Referências Bibliográficas
CEREJA, Willian. Gramática: Texto, reflexão e uso. São Paulo: Atual Editora, 2004.
CUNHA, Celso, CINTRA, Luís. Nova gramática do português contemporâneo. Rio de
Janeiro: 3ª ed., Lexikon Informática, 2007.
MESQUITA, Roberto. Gramática da Língua Portuguesa. São Paulo: Ática, 2006.

SACCONI, Luiz Antônio. Nossa Gramática Contemporânea: teoria e prática.

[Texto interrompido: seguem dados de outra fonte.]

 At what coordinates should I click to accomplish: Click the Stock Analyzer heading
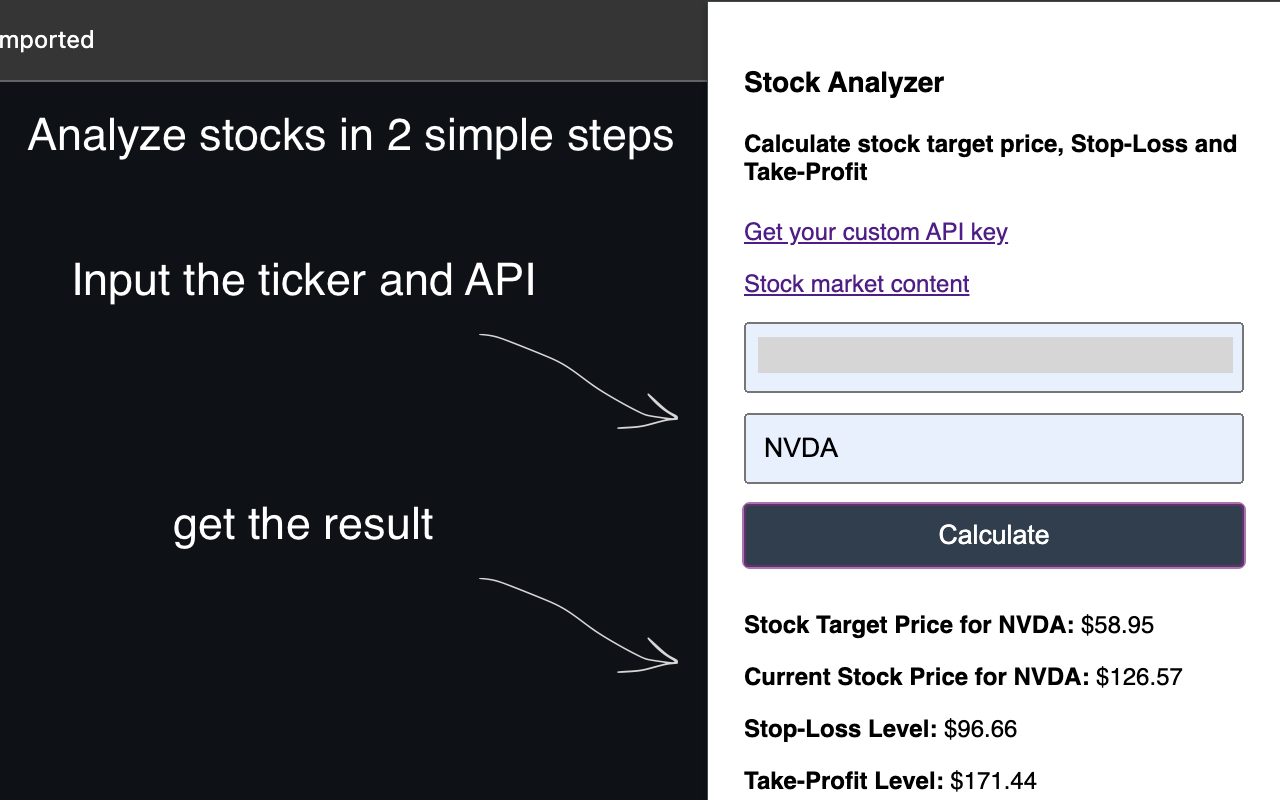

São


Paulo, Escala Educacional, 2004.

Atividades
1. Considere o trecho da música A força que nunca seca, de Vanessa da Mata, e
assinale a resposta correta quanto à colocação pronominal.

Já _________ ver ao longe


A senhora com a lata na cabeça

Equilibrando a lata vesga


Mais do que o corpo dita.

a) A lacuna é preenchida com “se pode” – próclise em virtude do advérbio “já”


atrair o pronome.
b) A lacuna é preenchida com “se pode” – próclise em virtude do verbo
“ver”estar no infinitivo.
c) A lacuna é preenchida com “se pode” – próclise em virtude do advérbio
“longe”.
d) A lacuna é preenchida com “pode-se” – ênclise em virtude do verbo
“equilibrando” no gerúndio.
e) A lacuna é preenchida com “pode-se” – ênclise em virtude do pronome de
tratamento “senhora”.

2. Complete, respectivamente, as lacunas da letra Ai que saudades da Amélia com


a devida colocação pronominal.
Às vezes passava fome ao meu lado

E achava bonito não ter o que comer


E quando ______________

Dizia: “Meu filho, o que _______________


(Trecho da música Ai que saudades da Amélia, de Ataulfo Alves e Mário Lago ).

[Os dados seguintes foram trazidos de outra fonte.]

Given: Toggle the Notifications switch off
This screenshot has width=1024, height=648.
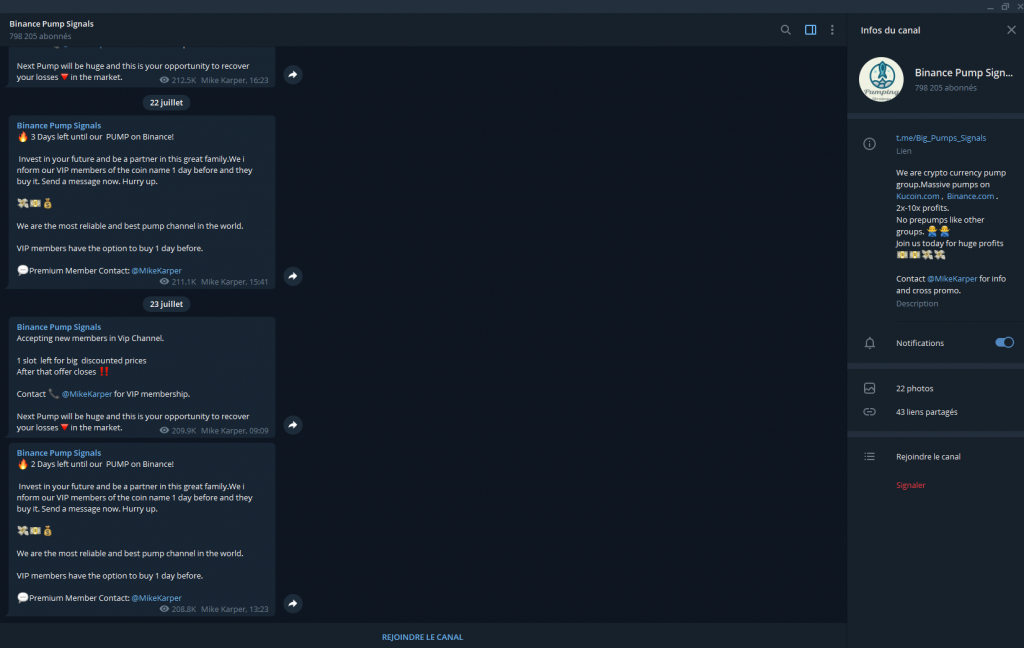Looking at the screenshot, I should tap(1004, 343).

a) me via contrariado – há-se de fazer


b) me via contrariado – se há de fazer

c) me via contrariado – há de fazer-se


d) via-me contrariado – se há de fazer

e) via-me contrariado - há de fazer-se

3. Analise as sentenças a seguir:


I - A noite é sempre fria

Quando não se tem um teto com amor.


II - Esse amor eu tenho mas me esqueço.

III – Esqueço, às vezes, de lhe dar valor.

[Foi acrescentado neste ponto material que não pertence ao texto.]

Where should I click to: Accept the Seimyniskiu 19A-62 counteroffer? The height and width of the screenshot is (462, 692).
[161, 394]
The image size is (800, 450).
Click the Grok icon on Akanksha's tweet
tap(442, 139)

IV- Saiu, nos deixando assustados com a notícia.

A colocação pronominal está correta em:

a) I e II;
b) I e III;
c) II e III;
d) I, II e III.
e) I, II, III e IV.

4. Complete, respectivamente, as lacunas do trecho com a devida colocação


pronominal.

Entro na loja e peço o produto. A atendente não vacila. ________ para um


computador à sua frente, digita o código do produto e ___________ rapidamente
que o produto está esgotado.
a) Se vira – me informa

b) Se vira – informa a mim


c) Vira-se – me informa

d) Vira-se – informa-me
e) Vira-se – informar-me

5. Indique a alternativa em desacordo com a norma-padrão.

a) Nunca soubemos quem roubava-nos.


b) Pouco se sabe sobre este caso.

c) Que Deus te acompanhe!


d) Agora, acomode-se e durma bem.

e) Em se tratando de conhecimento, podemos contar com ele.